Par ailleurs, s'il faut effectivement développer les énergies renouvelables, nous ne devons pas le faire à n'importe quel prix, comme vous le proposez dans le programme 174. Nous posons trois conditions : les énergies renouvelables ne doivent pas concurrencer le nucléaire, leur montée en puissance doit respecter la beauté de nos paysages, et elle doit s'appuyer sur des filières intégralement françaises ou européennes – de la fabrication au recyclage – et créatrices d'emplois. En cela, l'installation de panneaux photovoltaïques sur des centres commerciaux, des usines ou des bâtiments agricoles ou la construction d'unités de méthanisation représentent des solutions intéressantes, que nous soutenons.
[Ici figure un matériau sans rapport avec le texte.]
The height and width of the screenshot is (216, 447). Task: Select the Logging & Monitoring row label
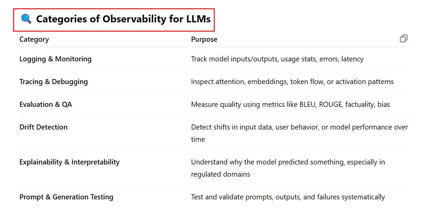click(55, 59)
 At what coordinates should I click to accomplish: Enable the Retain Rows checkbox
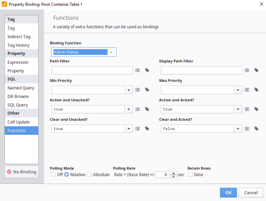pyautogui.click(x=190, y=174)
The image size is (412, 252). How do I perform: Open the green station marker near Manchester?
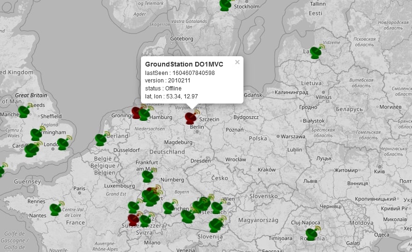click(x=24, y=111)
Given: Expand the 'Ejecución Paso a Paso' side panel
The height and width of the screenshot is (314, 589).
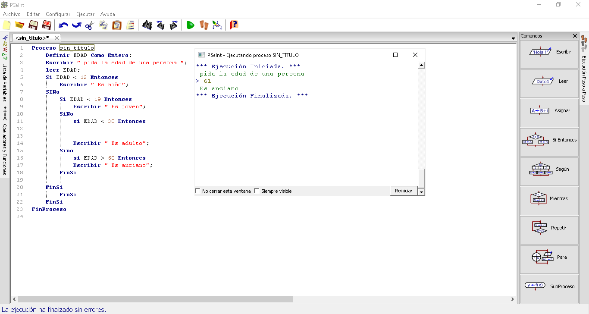Looking at the screenshot, I should pyautogui.click(x=584, y=78).
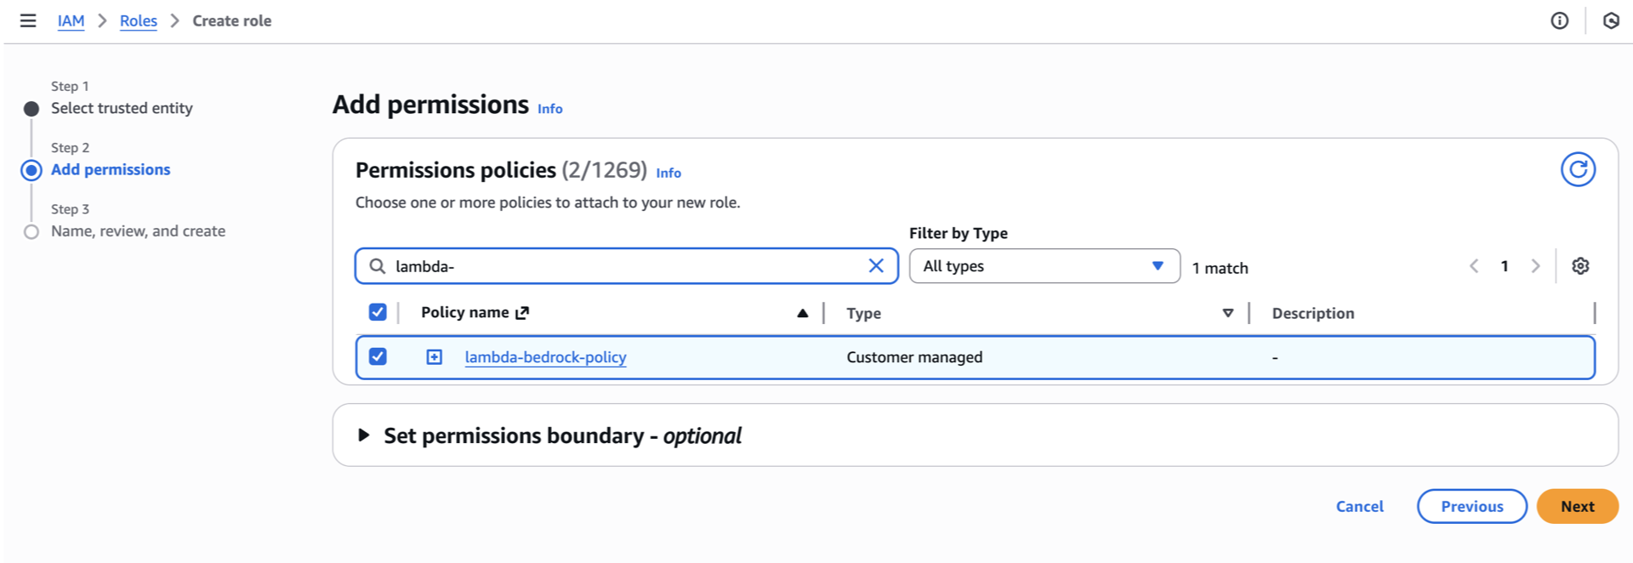Click external link icon beside Policy name
This screenshot has height=563, width=1633.
[x=522, y=313]
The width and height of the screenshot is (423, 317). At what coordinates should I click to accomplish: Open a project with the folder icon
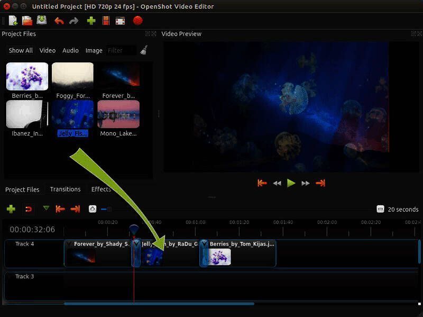[27, 21]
A contrario, nous demandons un moratoire immédiat sur la construction de nouvelles éoliennes. Entre le béton coulé dans les sols, la déforestation, l'atteinte à la biodiversité et la nécessité de relancer les centrales à gaz quand il n'y a pas assez de vent, cette technologie souffre d'un sérieux manque d'intérêt écologique. Chacun le sait, nous ne sommes pas des partisans de la décroissance affirmant qu'il faudrait réduire notre consommation électrique pour sauver la planète. Nous sommes encore moins de ceux qui souhaiteraient couvrir frénétiquement le territoire d'éoliennes non performantes pour y parvenir, comme il en est question dans le programme 174.
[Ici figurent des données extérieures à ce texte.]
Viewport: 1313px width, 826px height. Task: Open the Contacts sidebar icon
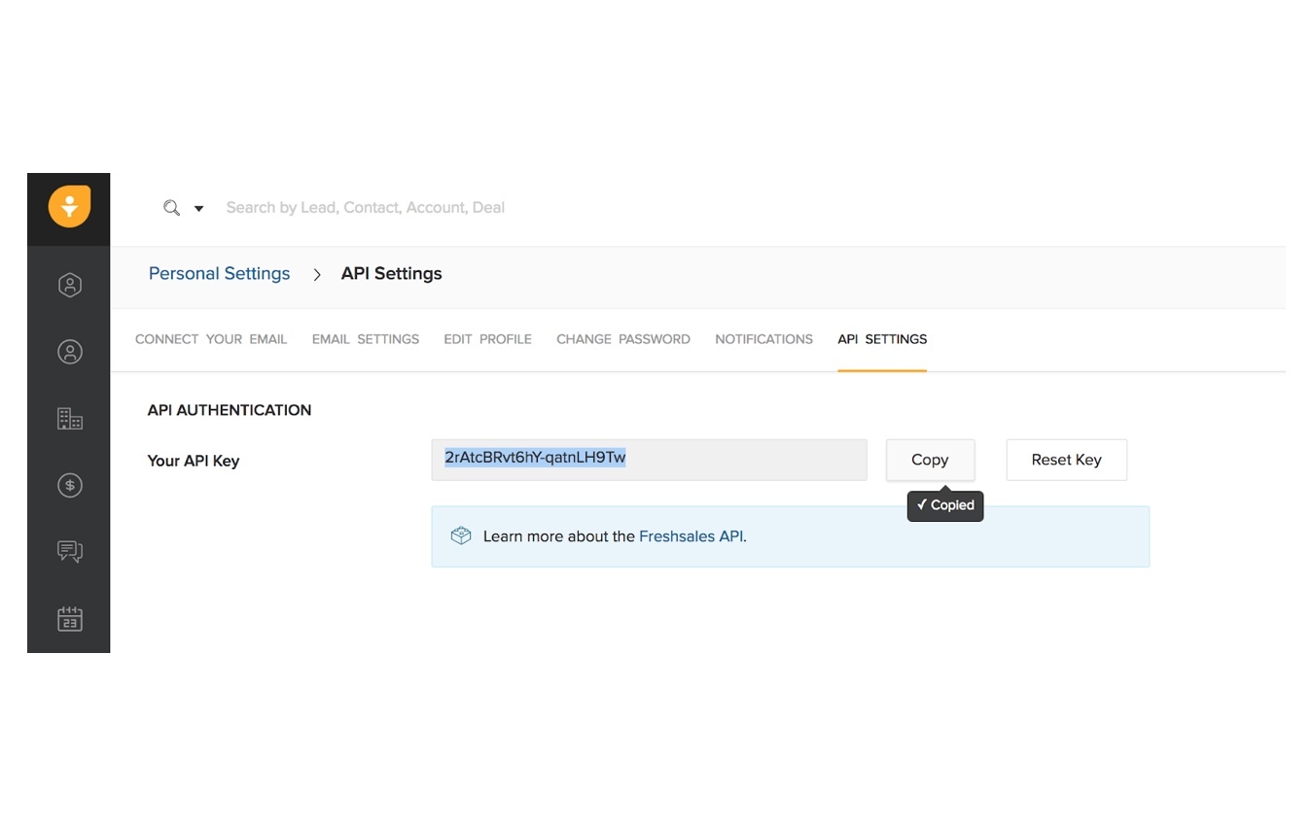69,352
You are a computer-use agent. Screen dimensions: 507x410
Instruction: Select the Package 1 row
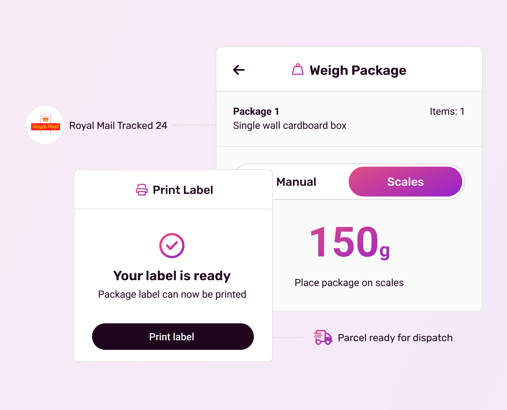(349, 119)
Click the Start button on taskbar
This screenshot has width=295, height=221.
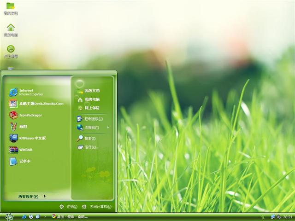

La mission Écologie, développement et mobilité durables englobe également l'eau et la biodiversité. Les forêts françaises sont malades. Il importe donc que l'Office national des forêts (ONF) soit rapidement mieux armé. En raison du réchauffement climatique, le scolyte frappe des départements forestiers entiers, comme celui du Jura. Les agences de l'eau auront également besoin de crédits : si ces derniers sont certes préservés cette année, vous les aviez tout de même amputés de 500 millions d'euros en début de quinquennat.

Le dispositif MaPrimeRenov' est bénéfique, et même nécessaire – vous voyez que, quand vous faites quelque chose de bien, nous le reconnaissons avec force ! Son déploiement rencontre toutefois des difficultés opérationnelles – je crois que nous nous accordons tous sur ce point –, comme en témoignent les remontées d'utilisateurs qui se heurtent à des blocages administratifs, voire techniques. Nous proposons de donner davantage de marge de manœuvre aux opérateurs locaux – je songe par exemple à l'association Soliha dans le département du Jura. Je crains par ailleurs, pour être franc, que les gains offerts aux particuliers par le dispositif MaPrimeRénov' ne soient balayés par l'augmentation des prix de l'énergie.

Vous l'aurez compris, madame la ministre : il ne suffit pas de partager des constats pour régler les problèmes que rencontreront nos enfants et nos petits-enfants. Permettez-moi, d'ailleurs, en cet instant, d'avoir une pensée particulière pour Zoé et Angèle, qui devront faire face à tant de nouveaux défis pour leur avenir.